Saturday, March 24, 2012

The TV Dump (v)

Bingo

After all the red herrings you could wish for, this week's Fringe confirmed all my suspicions. I was right all along, but where exactly does that leave the show?

Bango

I got to the stage a few weeks ago where I was beginning to think that Being Human US was going to eclipse its big British brother of a show. It's not. The climax to Sally's whiny but well thought out story arc concluded with a bite and a whimper and is it me or do they have more full moons in Boston than anywhere else in the world?

Bongo

Tim Kring invented Heroes. That was, for a while, a really daring idea that sort of disappeared up its own arse and not in a weird and self-important way, but because they just pfaffed around too much. Touch, Kring's new show, stars Kiefer Sutherland and by the time I got 20 minutes into episode two I realised I was watching Quantum Leap with a retard rather than a hologram. Awful, mawkish and a bit like a comic in that they needed to throw in a repeated oral synopsis of the premise to remind people what they were watching. Quite a dreadful programme which I can't see being remotely successful, but I'm probably in a minority.

Bungo

I have also officially given up on Grimm. I shall keep the first season on disc in case I break my leg or slip another disc and need some superfluous entertainment to prevent me from seizing up. The problem I have with it is the profundity of demons and monsters. In a show like Buffy there was a 'plausible' reason for the amount of nasty creatures running around, Grimm doesn't have this and is dogged by special effects that look like they might have been produced in the same era as Whedon's cheerleading vampire slayer's first movie outing.

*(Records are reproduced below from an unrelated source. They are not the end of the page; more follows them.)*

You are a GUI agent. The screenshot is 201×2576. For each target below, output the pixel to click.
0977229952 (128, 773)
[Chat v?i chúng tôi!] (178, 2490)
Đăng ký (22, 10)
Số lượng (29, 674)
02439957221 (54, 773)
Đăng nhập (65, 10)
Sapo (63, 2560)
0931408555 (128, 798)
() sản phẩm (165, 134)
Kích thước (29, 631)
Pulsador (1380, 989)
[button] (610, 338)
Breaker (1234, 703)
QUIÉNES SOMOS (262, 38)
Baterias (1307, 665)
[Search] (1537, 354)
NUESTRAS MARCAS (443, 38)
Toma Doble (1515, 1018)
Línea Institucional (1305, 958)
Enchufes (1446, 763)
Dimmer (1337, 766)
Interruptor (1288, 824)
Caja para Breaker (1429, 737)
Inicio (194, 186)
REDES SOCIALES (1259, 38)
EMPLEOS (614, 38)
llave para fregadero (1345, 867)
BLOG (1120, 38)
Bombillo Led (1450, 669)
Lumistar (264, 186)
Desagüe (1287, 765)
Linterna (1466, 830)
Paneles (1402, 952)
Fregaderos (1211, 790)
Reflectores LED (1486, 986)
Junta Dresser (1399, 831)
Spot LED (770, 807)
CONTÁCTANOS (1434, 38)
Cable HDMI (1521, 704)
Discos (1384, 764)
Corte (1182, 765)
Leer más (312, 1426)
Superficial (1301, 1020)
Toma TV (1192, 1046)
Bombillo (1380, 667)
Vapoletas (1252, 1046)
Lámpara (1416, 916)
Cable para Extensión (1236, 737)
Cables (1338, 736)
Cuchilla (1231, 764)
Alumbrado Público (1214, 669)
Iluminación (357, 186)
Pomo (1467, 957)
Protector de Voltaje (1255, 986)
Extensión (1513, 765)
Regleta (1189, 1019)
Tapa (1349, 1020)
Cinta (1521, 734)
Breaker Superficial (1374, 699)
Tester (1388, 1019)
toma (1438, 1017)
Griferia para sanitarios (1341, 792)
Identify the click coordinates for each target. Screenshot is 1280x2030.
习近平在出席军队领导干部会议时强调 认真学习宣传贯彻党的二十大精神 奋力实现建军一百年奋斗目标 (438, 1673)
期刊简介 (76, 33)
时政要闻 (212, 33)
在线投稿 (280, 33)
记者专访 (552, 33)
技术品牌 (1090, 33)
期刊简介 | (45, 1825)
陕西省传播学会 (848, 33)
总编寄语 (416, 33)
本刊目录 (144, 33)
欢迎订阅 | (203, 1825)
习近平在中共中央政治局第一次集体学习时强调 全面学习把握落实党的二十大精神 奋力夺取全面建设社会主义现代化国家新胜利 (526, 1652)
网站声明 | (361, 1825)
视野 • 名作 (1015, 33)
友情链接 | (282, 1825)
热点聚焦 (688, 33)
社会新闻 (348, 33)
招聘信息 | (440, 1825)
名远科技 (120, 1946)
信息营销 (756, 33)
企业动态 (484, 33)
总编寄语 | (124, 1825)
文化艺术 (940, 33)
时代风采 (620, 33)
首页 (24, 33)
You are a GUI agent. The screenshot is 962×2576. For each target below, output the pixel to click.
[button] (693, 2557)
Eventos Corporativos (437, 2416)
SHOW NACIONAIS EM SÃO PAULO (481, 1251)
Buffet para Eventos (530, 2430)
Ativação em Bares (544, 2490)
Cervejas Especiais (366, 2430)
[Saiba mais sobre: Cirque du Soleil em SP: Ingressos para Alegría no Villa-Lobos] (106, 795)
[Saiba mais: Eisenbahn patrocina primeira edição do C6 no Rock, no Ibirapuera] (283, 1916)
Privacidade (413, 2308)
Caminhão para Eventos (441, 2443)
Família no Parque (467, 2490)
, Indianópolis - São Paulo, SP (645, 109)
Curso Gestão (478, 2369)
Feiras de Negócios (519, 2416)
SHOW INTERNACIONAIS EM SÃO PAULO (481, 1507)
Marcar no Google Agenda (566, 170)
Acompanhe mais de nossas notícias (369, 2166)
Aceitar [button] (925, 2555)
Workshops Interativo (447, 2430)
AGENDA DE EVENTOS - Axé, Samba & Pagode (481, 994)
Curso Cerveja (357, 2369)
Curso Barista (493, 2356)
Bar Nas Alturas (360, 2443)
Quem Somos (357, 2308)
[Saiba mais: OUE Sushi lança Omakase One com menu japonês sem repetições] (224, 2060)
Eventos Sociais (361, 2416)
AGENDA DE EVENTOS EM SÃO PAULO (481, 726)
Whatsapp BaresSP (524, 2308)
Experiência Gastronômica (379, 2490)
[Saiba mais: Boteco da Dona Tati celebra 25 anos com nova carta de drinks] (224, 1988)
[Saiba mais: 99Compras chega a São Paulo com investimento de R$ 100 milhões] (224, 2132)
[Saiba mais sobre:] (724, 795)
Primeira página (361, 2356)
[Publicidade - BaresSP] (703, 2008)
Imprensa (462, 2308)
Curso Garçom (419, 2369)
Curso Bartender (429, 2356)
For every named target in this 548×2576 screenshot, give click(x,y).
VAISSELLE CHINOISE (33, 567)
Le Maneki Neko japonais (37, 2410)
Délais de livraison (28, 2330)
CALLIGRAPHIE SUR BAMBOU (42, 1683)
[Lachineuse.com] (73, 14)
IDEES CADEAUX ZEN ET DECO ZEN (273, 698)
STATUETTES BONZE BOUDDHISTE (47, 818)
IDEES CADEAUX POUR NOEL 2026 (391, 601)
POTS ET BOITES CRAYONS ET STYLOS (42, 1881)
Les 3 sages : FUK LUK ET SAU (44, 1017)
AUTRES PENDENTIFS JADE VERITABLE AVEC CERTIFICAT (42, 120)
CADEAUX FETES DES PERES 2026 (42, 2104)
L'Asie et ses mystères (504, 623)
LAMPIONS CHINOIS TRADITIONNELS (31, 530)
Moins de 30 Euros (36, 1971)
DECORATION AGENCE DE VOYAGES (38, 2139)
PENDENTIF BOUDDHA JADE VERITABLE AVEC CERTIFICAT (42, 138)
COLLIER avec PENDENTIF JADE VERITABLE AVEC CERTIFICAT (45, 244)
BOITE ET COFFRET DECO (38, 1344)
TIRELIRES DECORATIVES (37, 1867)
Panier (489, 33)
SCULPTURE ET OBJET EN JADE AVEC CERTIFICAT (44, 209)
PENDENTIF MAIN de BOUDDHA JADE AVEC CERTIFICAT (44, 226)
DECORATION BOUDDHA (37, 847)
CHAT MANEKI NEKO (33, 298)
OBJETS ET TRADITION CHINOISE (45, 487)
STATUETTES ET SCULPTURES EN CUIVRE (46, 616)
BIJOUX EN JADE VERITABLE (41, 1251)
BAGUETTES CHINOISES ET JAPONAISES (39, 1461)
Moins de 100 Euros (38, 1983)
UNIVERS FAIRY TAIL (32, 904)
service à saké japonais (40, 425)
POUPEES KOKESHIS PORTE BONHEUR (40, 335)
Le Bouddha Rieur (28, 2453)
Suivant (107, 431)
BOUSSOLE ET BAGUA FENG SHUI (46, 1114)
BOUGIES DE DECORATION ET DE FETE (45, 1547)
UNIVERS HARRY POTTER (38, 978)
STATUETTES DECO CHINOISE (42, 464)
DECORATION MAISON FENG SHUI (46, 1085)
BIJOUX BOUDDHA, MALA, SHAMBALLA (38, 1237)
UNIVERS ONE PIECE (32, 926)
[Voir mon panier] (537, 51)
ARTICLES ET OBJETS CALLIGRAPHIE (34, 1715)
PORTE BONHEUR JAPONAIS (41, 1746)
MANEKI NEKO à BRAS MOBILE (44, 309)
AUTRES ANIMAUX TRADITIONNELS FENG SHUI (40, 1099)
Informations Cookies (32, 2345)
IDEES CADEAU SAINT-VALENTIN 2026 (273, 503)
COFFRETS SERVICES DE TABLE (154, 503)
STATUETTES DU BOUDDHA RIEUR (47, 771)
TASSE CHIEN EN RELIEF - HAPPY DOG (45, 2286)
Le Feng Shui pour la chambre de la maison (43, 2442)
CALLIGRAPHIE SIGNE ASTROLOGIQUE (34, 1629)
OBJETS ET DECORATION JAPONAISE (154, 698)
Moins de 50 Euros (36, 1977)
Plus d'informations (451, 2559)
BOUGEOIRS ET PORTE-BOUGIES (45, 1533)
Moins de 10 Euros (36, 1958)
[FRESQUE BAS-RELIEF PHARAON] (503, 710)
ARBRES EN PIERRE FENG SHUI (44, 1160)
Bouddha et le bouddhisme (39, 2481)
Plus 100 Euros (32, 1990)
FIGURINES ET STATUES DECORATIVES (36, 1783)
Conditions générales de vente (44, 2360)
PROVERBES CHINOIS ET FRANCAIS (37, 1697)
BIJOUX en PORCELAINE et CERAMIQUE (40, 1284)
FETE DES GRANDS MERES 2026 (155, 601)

It's a clever little idea and it has been recommissioned, but, you know, there's other stuff on.

Bengo

Awake awaits and I'm already feeling a bit of dread. The idea seems wacky enough to have come from the minds of the Lost boys, but even without seeing an episode, I get the impression that this is going to be a weird concept played entirely without weirdness. Imagine Being Human being about three people who think they are monsters, but only when they are at home; which is unfair considering I haven't seen more than a 45 second clip, but, you know, it needs to be good and weird or it's going to be going the way of Touch.

Byngo

I still think Shameless US is the best thing on my TV at the moment; but at least The Walking Dead finale went out with a rediscovered sense of menace. However, I have just about zero expectations from the next series because I think you're going to discover that there's no mileage in a zombie TV show once you start making the humans far more menacing than the zombies. The casting call for season 3 might have a couple of dozen comics fanboys splurting in their grubby jeans, but I think the introduction of Michonne and the Governor might be stretching the average viewers sense of (un)reality a little too far. There is also a huge potential for repeating the Herschel's farm meander again, now that the prison looms large in the distance. The comic spent a shedload of time there, the TV series and the pace it goes could feasibly see us watching the Qatar World Cup in 2022 before the zombies overrun that place as well.

Dr Who's new assistant has been named. I have no idea who she is, but hopefully she'll ask the question that hasn't been asked at all since the revamp; why on Earth doesn't the Doctor just go back to a point in time before anything horrible happens and prevent it, especially as time has gone all timey-wimey. If I had the chance of being his sidekick, I would bore him stupid with lots of paradoxical questions.

Alcatraz hasn't been bad; it's a bit like Fringe meets The Rock with less action and Hurley. I have fallen three episodes behind because I can't quite see what the raison d'etre is once they discover who is responsible for the anomaly and why and it is the kind of show that probably needs to give a bit more away or it will end up cancelled before anything is revealed. It isn't Lost Mark 2.

Is it me or are the news channels relying a little too heavily on the thoughts of the Twitterati, Facebook morons and other anti-social networking sites for literary content on news stories. As difficult and painful to watch as the Fabrice Muamba situation was, is Wayne Rooney saying he's praying for the DR Congo-born Bolton player really news?

I also find it quite painful that respected friends of mine watch shit like The Voice (or Dragon's Den: The Musical as some wag put it), Britain's Got (No) Talent and the God-awful The Apprentice. I do, however, recall a Harry Enfield sketch called Call Me Wanker and somehow those two unconnected sentences make perfect sense.

The Good Food channel is showing episodes of Man v Food I haven't seen before, unfortunately the allure of watching a slightly fat wannabe TV star eating his own weight in meat has lost its appeal. I do still like the way Richman says, 'Oh my goodness, oh, my, goodness' but that came in a later season.

I do at least have Haven to look forward to in the summer. I say 'look forward to', what I actually mean is look forward to not downloading it, not watching it and not subjecting myself to the worst SyFy programme in existence, with the exception of Sanctuary, Lost Girl and most other things they produce. Oddly enough this is the (premature) final season of Eureka, it was obviously far too classy for such a Troma-like TV network.